Tu parles des juifs sans être juif ? Donc tu es antisémite
Quand j’ai raconté que j’avais vu lors d’un stage dans une entreprise un type qui était juif engueuler un gars parce qu’il avait recruté une arabe, ça m’avait profondément choqué. Cet enfoiré avait pointé cette gentille nana du doigt dans son bureau séparé d’une simple vitre, en disant « C’est quoi ça ? Tu te fous de ma gueule ? », tout le monde l’entendait… J’avais osé dire que c’était la chose la plus islmamophobe de que j’avais vu de ma vie, mais comme ce connard était juif… Ben ça voulait dire que j’étais antisémite pour certains…
Tu parles d’un homosexuel alors que tu es hétérosexuel, tu es homophobe
J’ai aussi un jour parlé avec plusieurs collègue d’un concert que j’étais allé voir, un de mes groupes préféré King’s X, il s’avère que le chanteur est homosexuel, ce qui lui a valu d’être retiré des rayons « rock chrétien », alors que sa musique est profondément inspiré par sa foie religieuse.
J’avais un collègue qui écoutait plein de musique, mais pas mal de rap américain, majoritairement des rappeurs noirs, il m’avait un peu taquiné sur le fait que j’étais peut-être raciste parce que parfois je parlais avec un accent camerounais.
Le type faisais quand à lui régulièrement des blagues qui passerait pour homophobe avec notre chef, qui n’avait pas hésité à se déguisé en nana lors d’une soirée.
Bref, tout ça n’était que taquinerie, car ni lui ni moi n’étions raciste ou homophobe, mais on se cherchait un peu. Surtout que si lui était particulièrement taquin, au point que parfois quand il disait une connerie on ne savait pas si il tentait de se foutre de nous ou non, il n’aimait pas trop qu’on le taquine, ce qui est du coup particulièrement encourageant ;) !
Et donc, pour en revenir à ma discussion après le concert, je lui ai sorti : « Dans ce groupe, il y a un grand chanteur black homo, il t’aurait beaucoup plus ! ».
Autour de lui, il y avaiat un autre collègue très sympa, qui est homo. Et il y a eu un petit malaise genre « oui on sait que machin est homo et tu as dit homo alors euh hein voila euh bonjour. ».
Je n’ai pas rebondit dessus, je les ai laissé dans leur malaise, pour moi il n’y avait rien, je n’ai rien à me reprocher.
Mais voila.

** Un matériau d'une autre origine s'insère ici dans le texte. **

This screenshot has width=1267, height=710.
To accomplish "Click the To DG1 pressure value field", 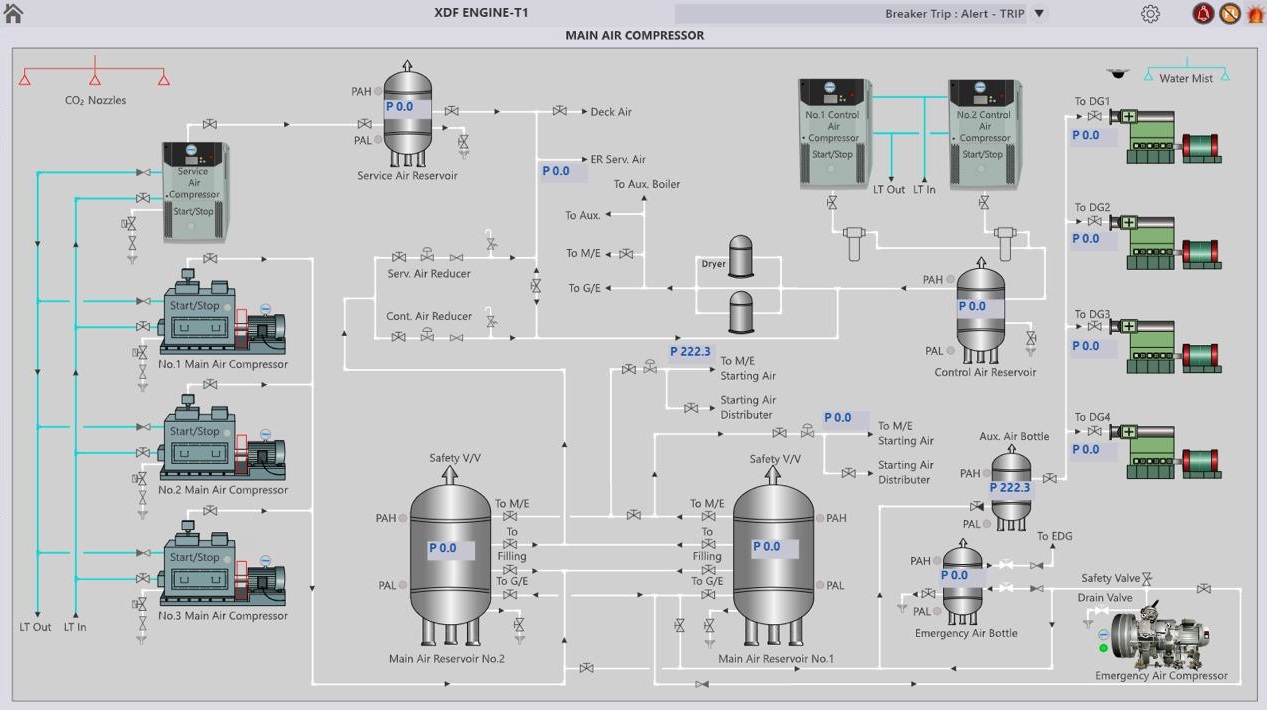I will point(1086,136).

J’ai dit homosexuel alors que je suis hétéro, je n’ai pas le droit.
Et pourtant…
Je me souviens des réactions ahurissantes d’enfants qui savaient à l’avance qu’un nouvel élève allait arriver à l’école et qu’il était arabe (Abde, je sais pas ce que tu deviens, mais salut à toi !), et qu’il faudrait pas lui parler. Je me souviens que la semaine d’après on rentrait avec cet Abde chez un autre ami, on se gelait les burnes, on se mettait les mains dans le feu, on buvait la gnole de pomme de terre du type…

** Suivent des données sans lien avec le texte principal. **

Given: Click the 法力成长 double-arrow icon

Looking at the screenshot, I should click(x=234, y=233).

C’était le premier « arabe » (un français en fait) de l’école. Un événement.
Deux ans plus tard, j’apprenais autour d’un paquet de chips au Bacon à un autre ami que le bacon c’était du cochon, et il m’avait sorti « Faut pas que mes parents le sache ! » tout en continuant d’en manger parce que « C’est trop bon ! ».

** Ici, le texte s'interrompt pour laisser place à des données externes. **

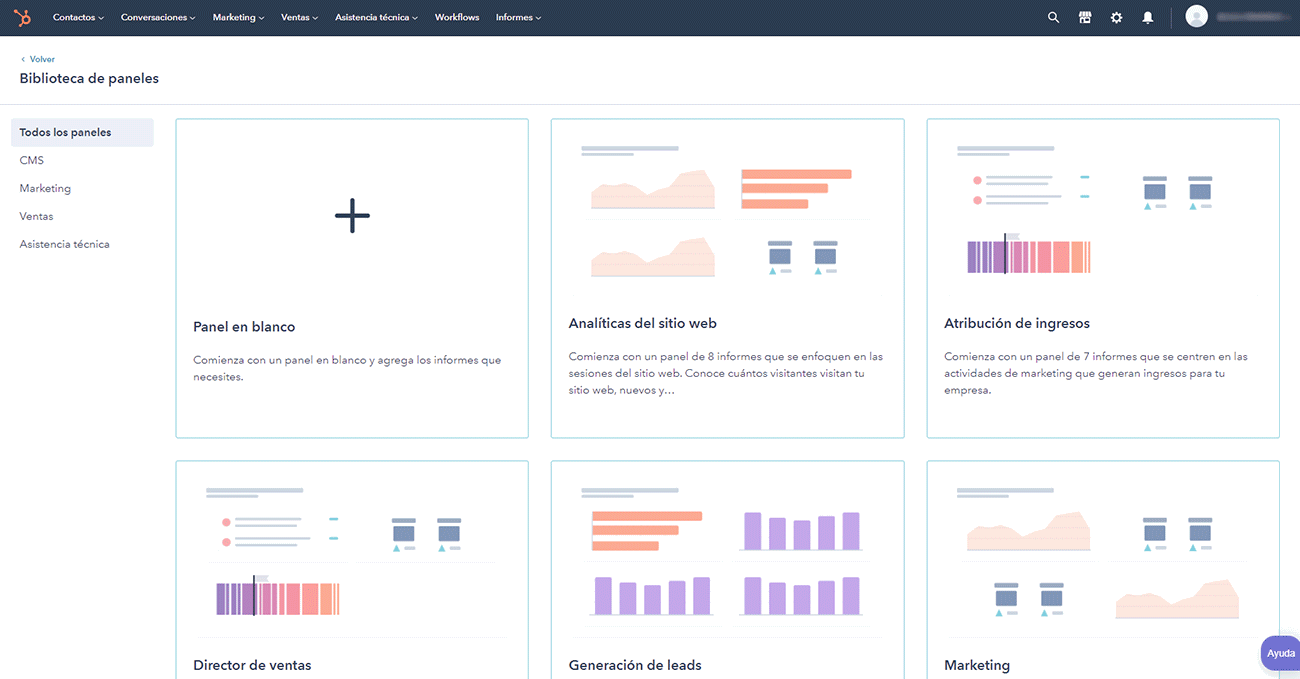Open the Marketplace grid icon
The image size is (1300, 679).
[1084, 17]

J’ai signé un nombre incalculable de pétitions pour les droits des homos, je me suis énervé quand on leur disait « Vous vous mariez pas, mais on a fait le pacs, ça vous suffira ! », ça montrait qu’on ne les considérait pas à égalité avec les hétéros.
Souvent je me dis que mon principal défaut c’est de beaucoup parler, et de ne m’interdir aucun sujet, et quand je vois comment on me comprend de travers, comment tout le monde est sur la défensive, et sur le jugement à la va vite, je n’ai pas d’autre choix que d’encore plus parler pour essayer de m’expliquer… C’est un cercle vicieux, mais vu que ne pas parler du tout ça ne m’avancerait à rien…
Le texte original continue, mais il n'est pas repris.